SS: When we began this work in 2001, we used to go to schools 4-5 times before the principal would agree to have our sessions. 25 years later, schools call us! Even then, parents were happy that someone is doing what they should have been doing. Now parents want to learn how to have these conversations directly with their children. However, a major misconception still lingers – and that is to do with the fact that the word sex, which is derived from the Latin word ‘secare’ – meaning division or section – is used to biologically categorise bodies, as well as to refer to the act of sex! So when we ask people if newborn babies are visual, they have no hesitation in saying “Yes!” but when I ask if they are sexual, people say “Of course not! That will happen with puberty!” The point is that babies are born with sexual organs that have nerves and blood vessels and can sense pain and pleasure and respond! They are sexual – and need education about these parts, their functions and the social norms about clothing, touching and talking about these parts.
SA: That is so true, and such an important thought you’ve placed out here, thank you.

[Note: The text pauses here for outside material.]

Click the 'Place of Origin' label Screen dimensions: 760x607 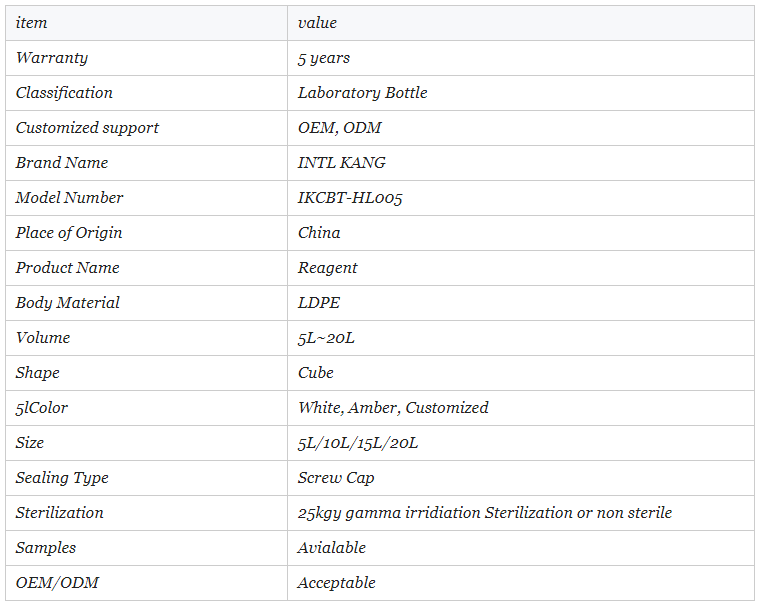69,233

This next question is based on your engagement with government institutions, specifically policy making, healthcare, and law and enforcement. What are some of the significant influences affecting the decisions of gatekeepers and service providers? What is needed, and from whom, to change the way CSE is perceived?
SS: As I said earlier, it’s to do with the misconception around the word “sexual”. Also, ever since agriculture began and patriarchy got established in large parts of the world, any discussion about these organs – especially in the female body – was shamed, stigmatised and silenced. The lawmaker, the healthcare provider, the government functionary, the social worker – all are products of the same society. They all carry this stigma. What can bring about a change is introducing comprehensive sexuality, gender equity, safety, consent, etc into higher education. Make this a mandatory course for all university-level students – and this has been done in the University of KwaZulu-Natal in Durban, South Africa. Start in schools as well. In 2021-22, 42 teachers of graduate and postgraduate courses from 6 streams from 7 universities and institutions, including the disability sector, were trained by Enfold to conduct Gender Equity, Sexuality and Personal Safety Education sessions for over 300 students. Evaluation reports from students indicate that the course was well-received and impactful. Enfold is submitting a policy brief to the Department of Higher Education at the centre and in different states to include this education nationwide.
SA: Thank you! A last question. Please share significant learning moments for you, and for Enfold, in the process of designing and delivering the Suvidha Suraksha Kit. How can we be more aware and inclusive in our approach to CSE when the ecosystem presents such enormous diversity?
SS: We had been thinking of designing teaching learning tools for children with intellectual disabilities for a long time. Finally, in 2017, we were joined by Renu Singh – she is no more, but at that time, she was the mother of a child with non-verbal autism, a biology teacher and a special educator. The learning moments were when she would say, “Ma’am, our children won’t understand this, our children will find it confusing, our children learn best from people they know”, and so on. Basically, it’s about ‘nothing about us without us’. Lived experience cannot be overlooked. It is the ultimate teacher.